As the Grimms developed the stories they recreated, turning what was once an attempt at the preservation of authentic Germanic culture to a vehicle of moral based teaching for children. The evildoers are often punished in a way similar to that which they subjected their victim, giving children an example of justice. In the case of the barrel of nails, the barrel sealed shut ensuring that the two villains would not escape this justice. Moreover, as the description of the death confirms, this extremely cruel punishment carries with it a great shock value that is not soon forgotten by readers. It is both repulsive and alluring, like a train wreck that no one wants to see, but can’t look away from. This may also be why this version of the tale has been read, remembered, and passed on more so than the first rendition. Its harshness leaves the reader with a greater sense of resolution and a lasting impression.
Davies, Máire Messenger. Children, Media And Culture. Maidenhead: McGraw-Hill Education, 2010. eBook Collection (EBSCOhost). Web. 9 Mar. 2016.
Frank, Manfred. The Philosophical Foundations Of Early German Romanticism.
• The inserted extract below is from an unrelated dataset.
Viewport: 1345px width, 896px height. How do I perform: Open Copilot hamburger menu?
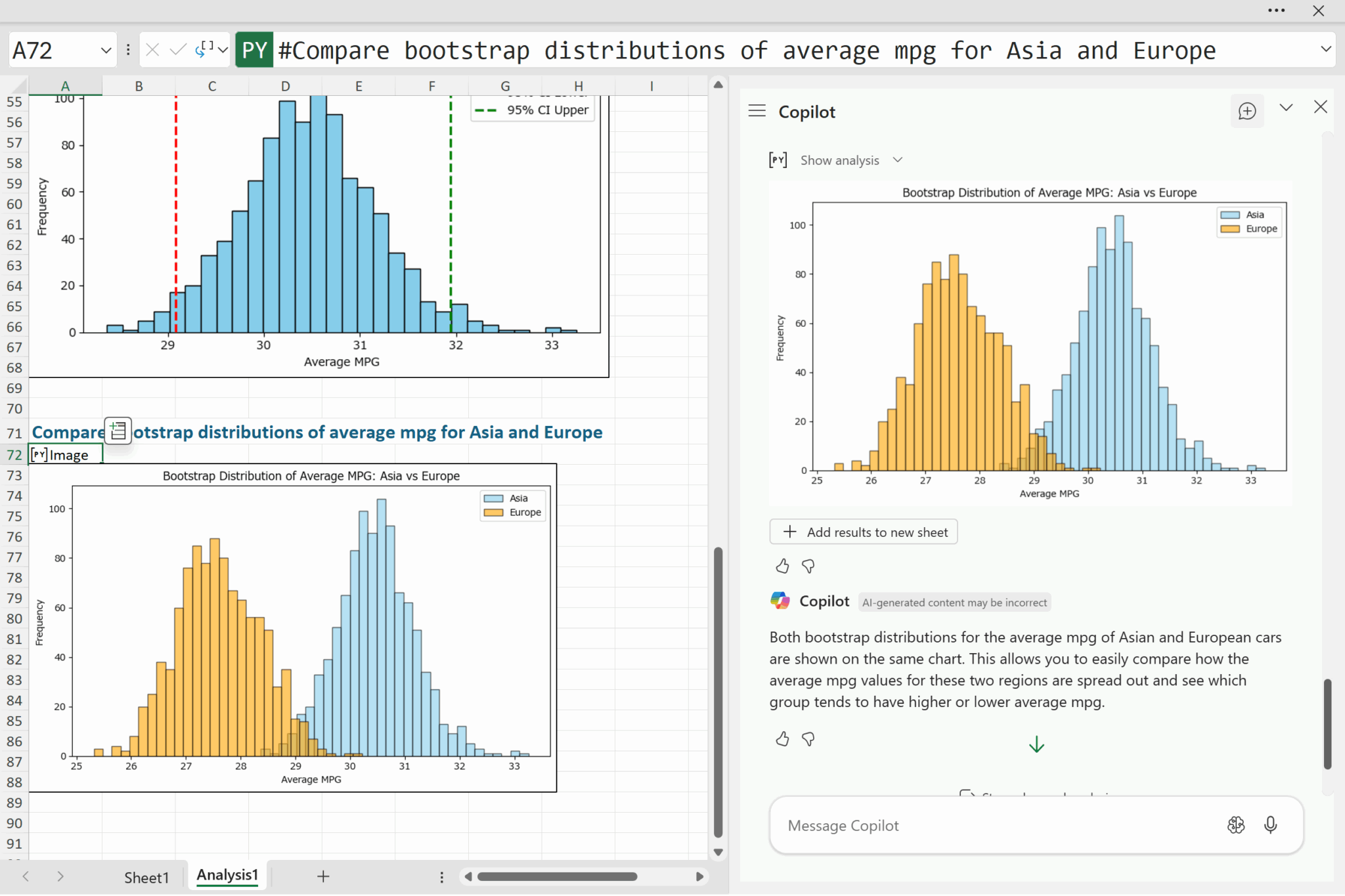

Albany, NY: State University of New York Press, 2004. eBook Collection (EBSCOhost). Web. 10 May 2016.
Grimm, Jacob and Wilhelm. The Original Folk & Fairy Tales of the Brothers Grimm. Trans. & Ed. Jack Zipes. New Jersey: Princeton University Press, 2014. Print.
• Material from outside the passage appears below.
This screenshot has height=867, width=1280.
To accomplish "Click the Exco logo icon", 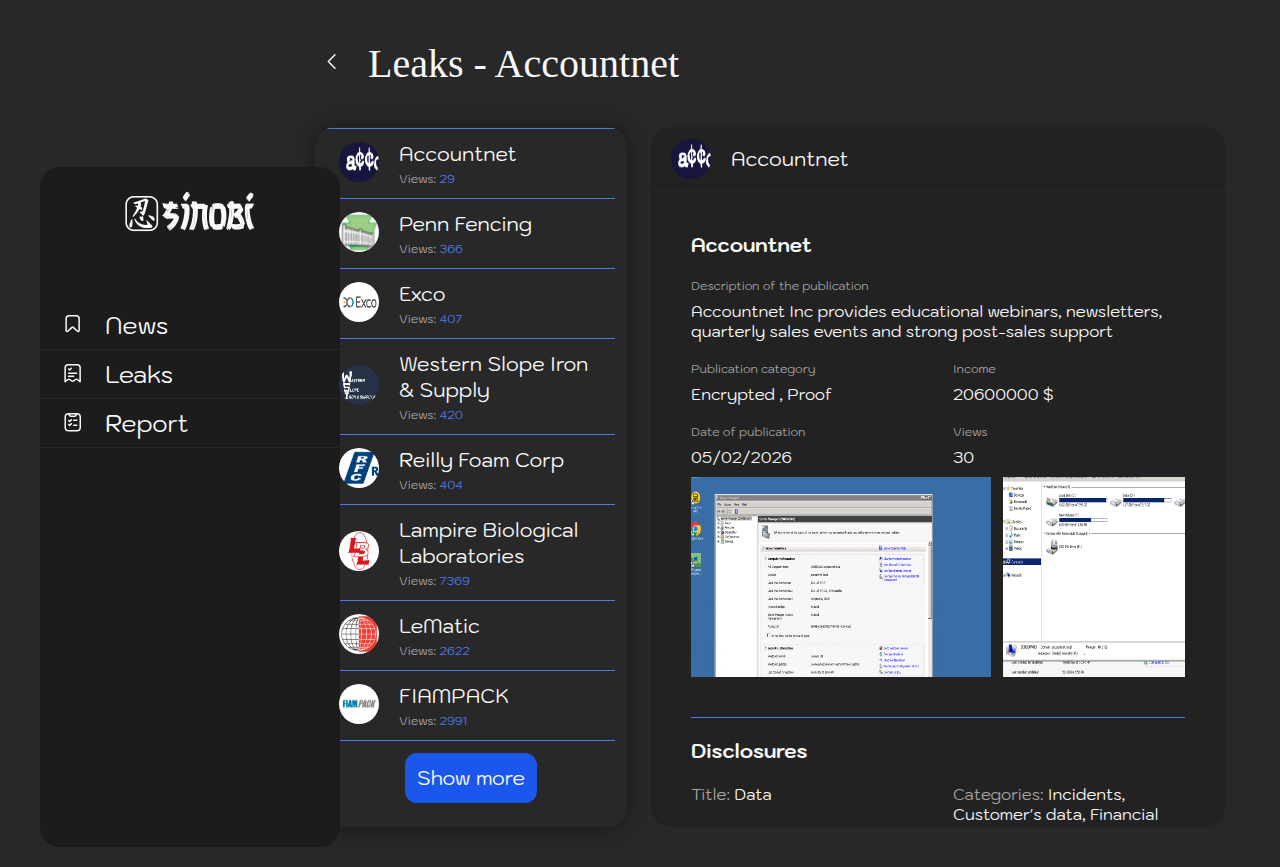I will click(x=358, y=302).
—. The Complete Fairy Tales of the Brothers Grimm. Trans. Jack Zipes. New York: Bantam Books, 2002. Print.
—. The Grimm Reader: The Classic Tales of the Brothers Grimm. Trans. & Ed. Maria Tatar. New York: W.W. Norton & Company, Inc., 2010. Print.
Tatar, Maria. Off With Their Heads: Fairy Tales and the Culture of Childhood. New Jersey: Princeton University Press, 1992. Print.
Warner, Marina. Once upon a time: a short history of fairy tale. Oxford, United Kingdom: Oxford University Press, 2014. Print.
Zipes, Jack. The Brothers Grimm: From Enchanted Forests to the Modern World. New York: Palgrave Macmillan, 2002. Print.
—. Fairy Tale as Myth Myth as Fairy Tale. Lexington: The University Press of Kentucky, 1994. Print.
—. Why Fairy Tales Stick: the Evolution and Relevance of a Genre. New York: Taylor & Francis Group, 2006. Print.